Elle avait eu le temps de repenser à ce qui s'était passé. Peut-être que si Laurent n'était pas intervenu, c'était parce qu'il pensait que ce serait plus crédible s'il affirmait que Carmen avait trahis la Famille du Sud ? Et de ce fait, la Famille du Nord serait persuadée qu'elle rejoignait son camp en toute bonne foi... Cette hypothèse était un peu tirée par les cheveux mais plausible ; Laurent était l'un des hommes les plus intelligents qu'elle connaisse, il avait sans doute plusieurs plans...
A moins qu'il pensait réellement qu'elle l'avait trahi. Qu'il avait cru aux mensonges d'Eileen et d'Aydan. Et dans ce cas-là, elle n'avait d'autre choix que de se joindre à une des autres Familles ou de retourner seule dans les montagnes...

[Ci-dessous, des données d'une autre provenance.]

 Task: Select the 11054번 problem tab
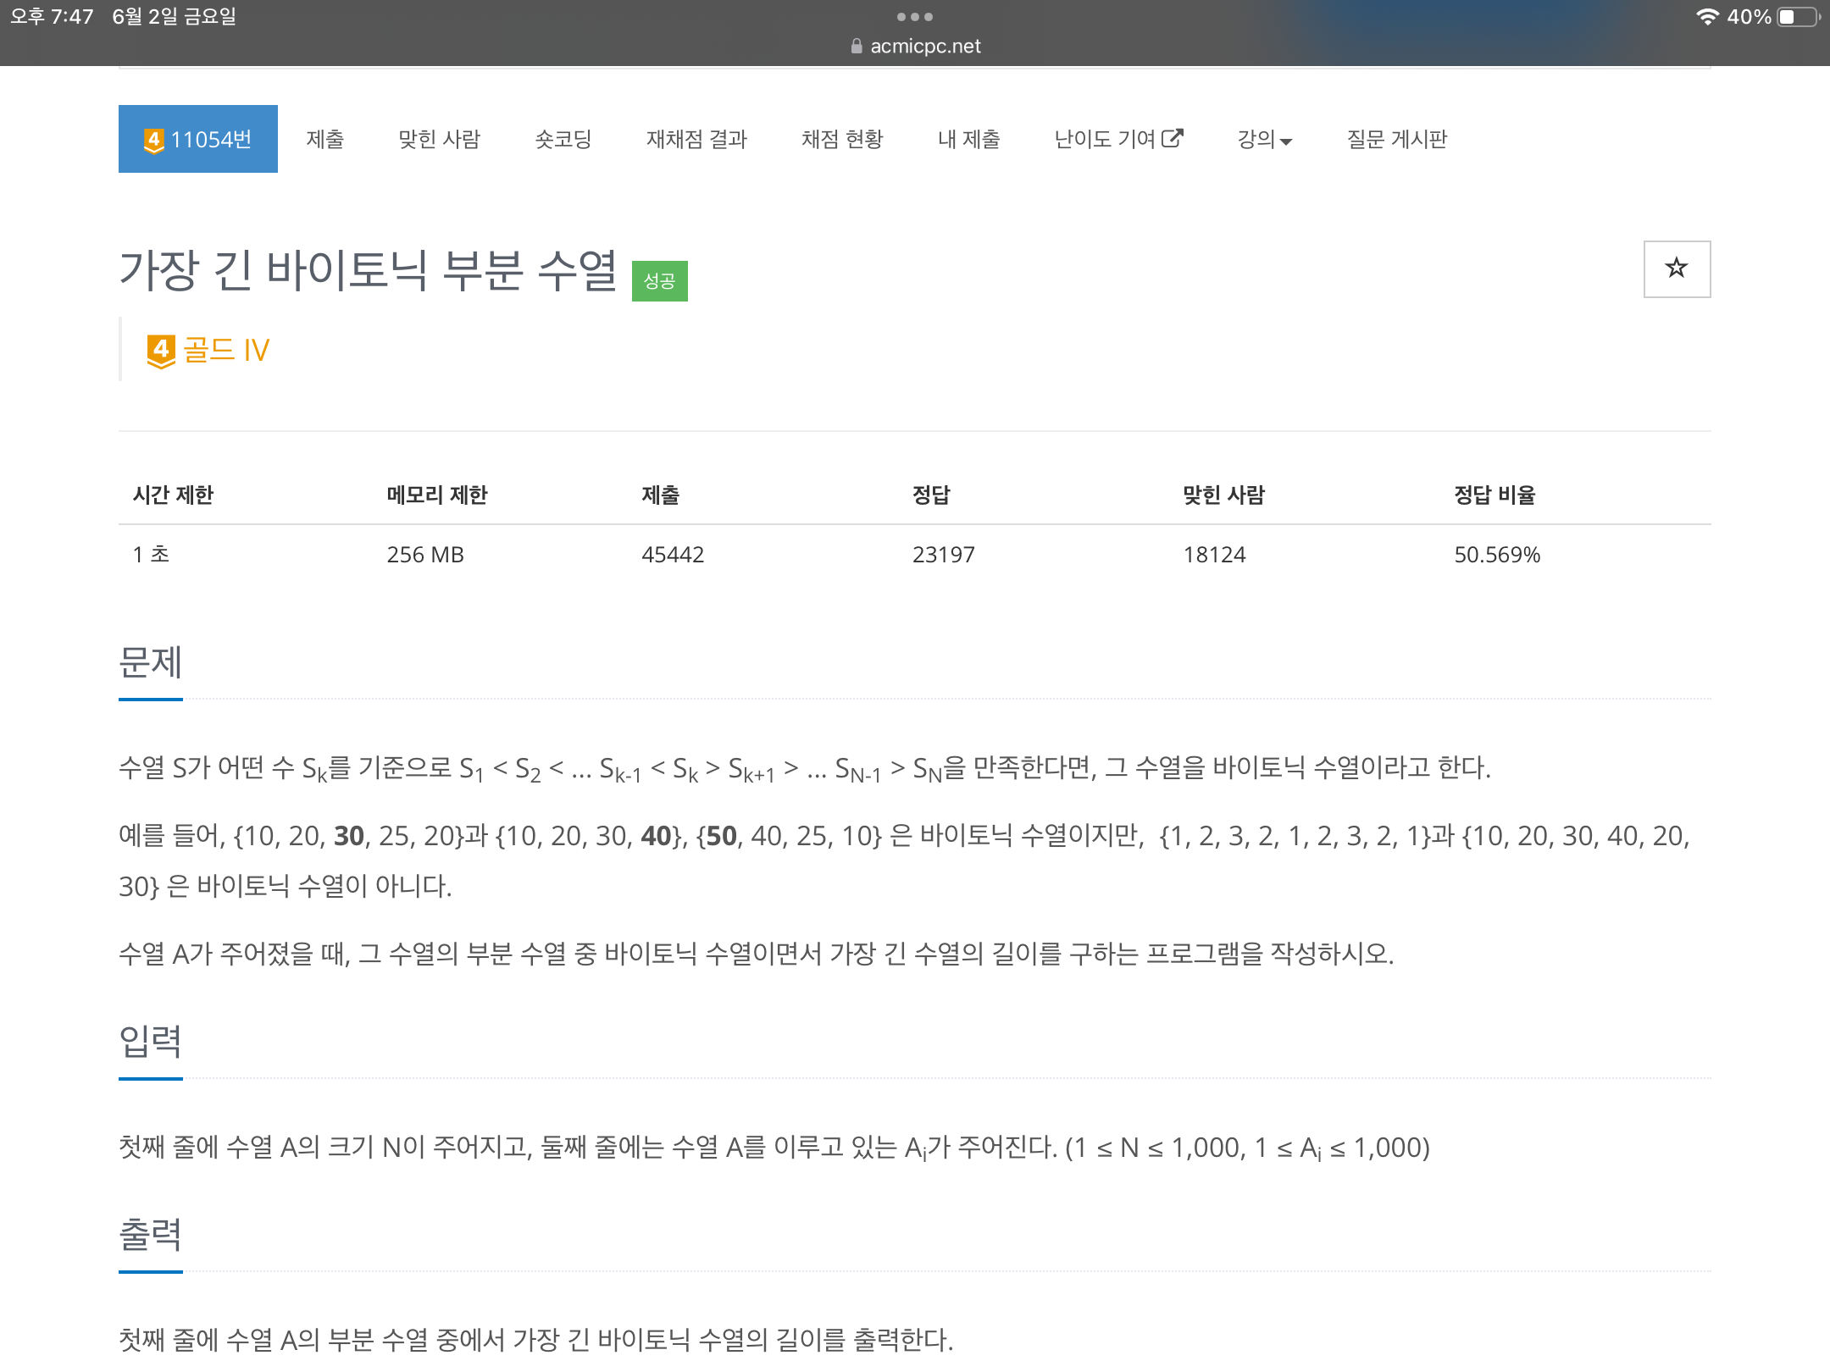pyautogui.click(x=198, y=138)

Quelqu'un toqua à la porte, la tirant de ses pensées. Cela devait être Ariane. Carmen soupira en songeant qu'elle allait devoir l'écouter parler sans prendre une seule fois sa respiration mais elle l'invita à entrer.

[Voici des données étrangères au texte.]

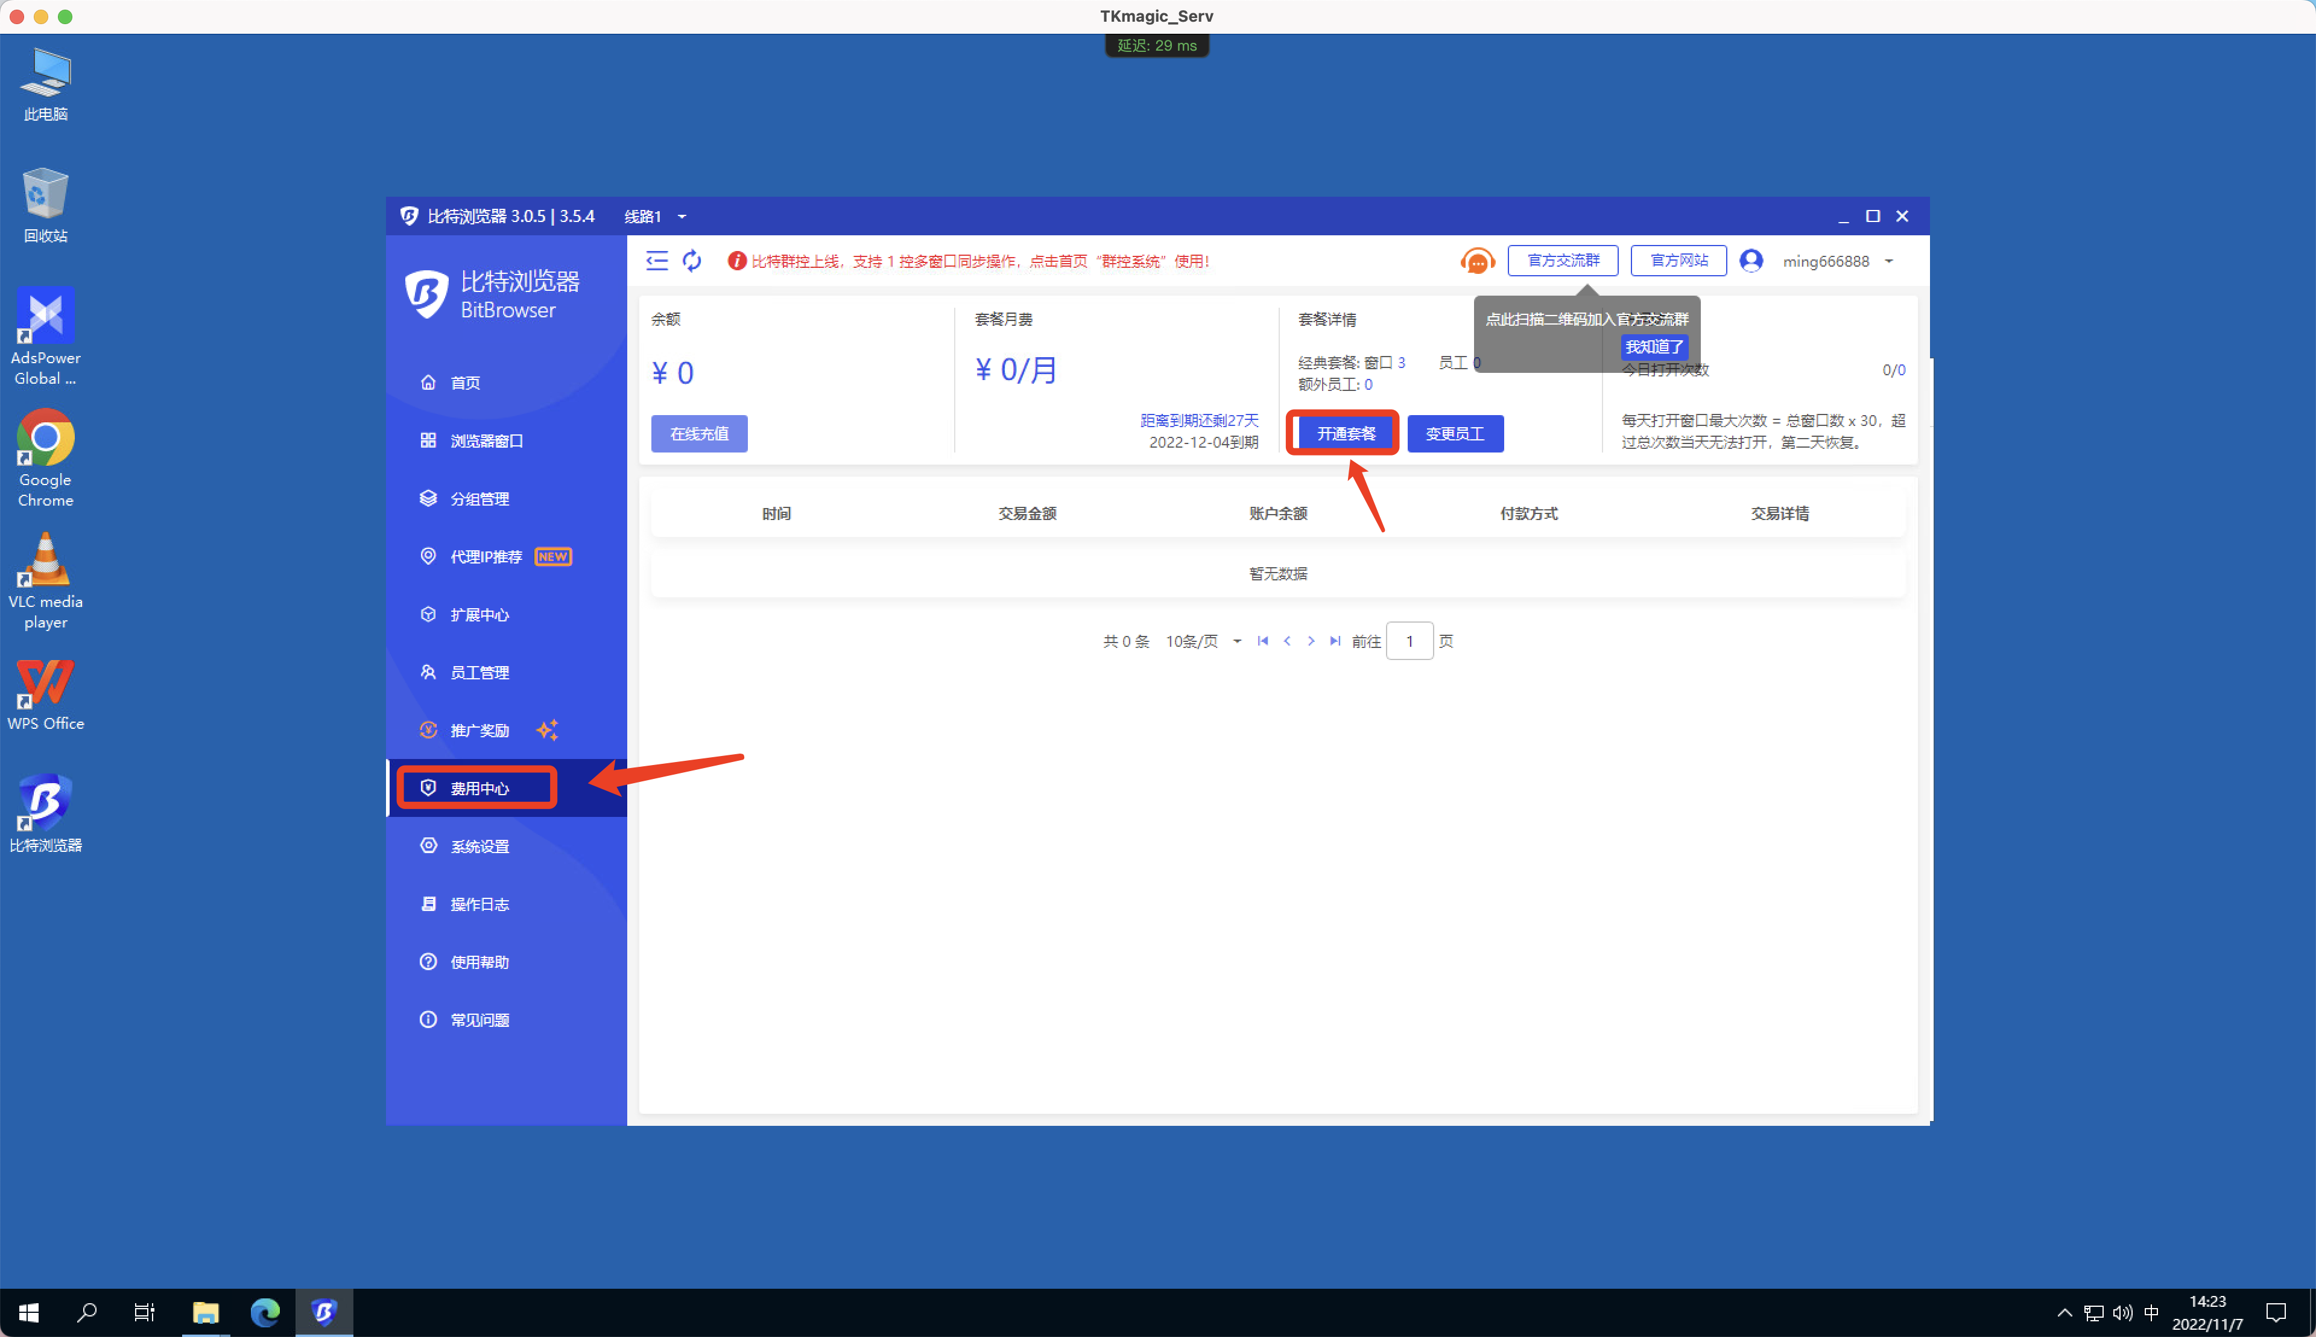
Task: Click the page number input field
Action: point(1409,641)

La jeune fille entra dans la pièce d'un pas aérien, ses longs cheveux blonds flottant autour de son visage et elle lui fit son plus beau sourire.
- Salut ! Lança-t-elle de sa voix chantante. Comment tu vas ? Tu as meilleure mine que la dernière fois que je t'ai vue ! Poursuivit-elle sans attendre sa réponse. Nathaniel m'as dit que tu te joignais à nous, c'est vraiment super ! Je suis très contente que t'ai accepté son offre et je suis sûre que maintenant, on va devenir de très bonnes amies !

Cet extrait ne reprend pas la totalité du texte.